● **Work request 1**: In the text on in-hospital deaths and MET activation, how many of the 5 patients with no explicit or implicit DNR order and no recorded MET activation died during the night shift?
● **Work request 2**: Resume the text on in-hospital deaths and MET activation from where it stops.

● **Text**:

- Opening Delimiter -

Figure 1: Patients that died in the hospital, with and without explicit or implicit DNR order, with and without MET activation.

  n (%)
Alarm signs 24h before the MET activation    
No 26 (76)
Yes 8 (24)
Alarm signs 8h before the MET activation    
No 6 (18)
Yes 28 (82)
Airway threatened 8h before MET activation    
No 14 (41)
Yes 20 (59)
Downgrade Glasgow >2 8h before MET activation    
No 23 (68)
Yes 11 (32)

Table 1: Patients with MET activation (n=34).

  n (%)
Alarm signs 24h before death    
No 33 (67)
Yes 16 (33)
Airway threatened 24h before death    
No 10 (82)
Yes 9 (18)
Hypotension 24h before death    
No 45 (92)
Yes 4 (8)
Alarm signs 8h before death    
No 7 (14)
Yes 42 (86)
Airway threatened 8h before death    
No 18 (37)
Yes 31 (63)
Downgrade Glasgow >28h before death    
No 30 (61)
Yes 19 (39)
Hypotension before death    
No 37 (76)
Yes 12 (24)

Table 2: Patients with implicit DNR (n=49).

In 5 of the 88 patients there was no explicit or implicit DNR order and no MET activation was recorded (Figure 1). In these patients no alarm signs were found 24h before death, and only in 2 patients, alarm signs 8 h before death were identified: downgrade of Glasgow Coma Scale > 2 points in one patient and hypotension in another patient. Four of these 5 patients died during the night shift. From the clinical records, we could not find any other information concerning these 5 patients.

- Closing Delimiter -

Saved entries
- Opening Delimiter -

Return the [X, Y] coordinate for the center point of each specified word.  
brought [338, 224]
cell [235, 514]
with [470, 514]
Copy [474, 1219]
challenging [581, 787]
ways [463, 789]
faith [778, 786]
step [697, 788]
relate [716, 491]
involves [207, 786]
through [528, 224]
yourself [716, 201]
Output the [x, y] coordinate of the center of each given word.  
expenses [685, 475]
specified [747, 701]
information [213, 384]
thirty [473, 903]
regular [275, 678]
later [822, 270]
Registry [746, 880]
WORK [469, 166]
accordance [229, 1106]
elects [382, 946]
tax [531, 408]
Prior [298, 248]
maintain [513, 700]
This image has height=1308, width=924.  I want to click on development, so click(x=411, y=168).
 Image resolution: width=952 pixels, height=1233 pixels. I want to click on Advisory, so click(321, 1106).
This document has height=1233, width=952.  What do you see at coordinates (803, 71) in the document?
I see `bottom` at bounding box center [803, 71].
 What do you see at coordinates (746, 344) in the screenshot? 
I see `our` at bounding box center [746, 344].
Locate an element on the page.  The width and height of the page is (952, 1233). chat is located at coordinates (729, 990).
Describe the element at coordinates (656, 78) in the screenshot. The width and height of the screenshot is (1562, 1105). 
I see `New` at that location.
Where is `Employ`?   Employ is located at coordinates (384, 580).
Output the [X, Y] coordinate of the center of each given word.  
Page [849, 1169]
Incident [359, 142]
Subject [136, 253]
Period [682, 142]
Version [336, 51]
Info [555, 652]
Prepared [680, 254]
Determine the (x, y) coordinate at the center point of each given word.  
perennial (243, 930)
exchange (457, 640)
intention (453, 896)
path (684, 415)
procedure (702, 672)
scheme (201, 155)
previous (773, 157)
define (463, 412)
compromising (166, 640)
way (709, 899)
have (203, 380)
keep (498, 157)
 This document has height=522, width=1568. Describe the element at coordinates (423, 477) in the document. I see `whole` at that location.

- Closing Delimiter -

● **Exercise result 1**: Four of the 5 patients died during the night shift.

● **Exercise result 2**:
Discussion

There are three main findings from the present study: First, the majority of patients who died in the hospital, died with an explicit DNR order, which is an indicator of quality of care and is in accordance with a continuous quality improvement program that was implemented in our hospital and was described elsewhere [12]. Second, only 5 patients (1,4%) died without an explicit or implicit order and without a MET activation, which again may reflect the continuous quality of care program. Reports from other institutions and in the literature are lacking and as thus we cannot compare our results with others. It is of notice that most of these deaths occurred during the night shift, a period of the day with less surveillance in the wards. Jones et al. [16] found a similar pattern where 53% of MET calls occurred during the night. These findings should question decisions on the availability of nurses on the wards during the night. Third, alarm signs were recorded 24h before MET activation in nearly a quarter of the patients in whom there was a MET activation and in more than eighty percent of the patients 8 hours before MET activation. This is in agreement with previous studies [1,3] and constitutes the main reason of the implementation of a MET system: the detection of alarm signs in patients at risk and the appropriate intervention to prevent death when this is a relevant and legitimate aim. In the present study the detection of alarm signs in patients and the subsequent MET activation is a good quality of care indicator. When there is no MET system these data are not available and patients with alarm signs if not corrected will proceed with clinical deterioration until cardiac arrest and eventually death occur. Further studies prospectively designed to see if alarm signs are timely detected and receive correct answer and feedback are thus needed. In addition, other indicators such as time between call and treatment and the success of the interventions applied by the team would also enhance our knowledge on this area.

Limitations from this study include: first, it is a retrospective analysis implying the limitations present on the clinical records; second, it is a single institution study with a MET system working, and although it has been described previously, it might not allow the generalizability of the results.

MET and Rapid Response Systems (RRS) are not free of criticism and the need for reflection, as complex systems involving human activities, they imply profound cultural changes in the practice of hospitals where they are implemented [17,18]. We believe that reporting results as the one we now present may further add to our knowledge and understanding on the benefits of RRS and MET.

This study has been partially presented in the 20th Annual Congress of the European Society of Intensive Care Medicine, in Lisbon, September 2008.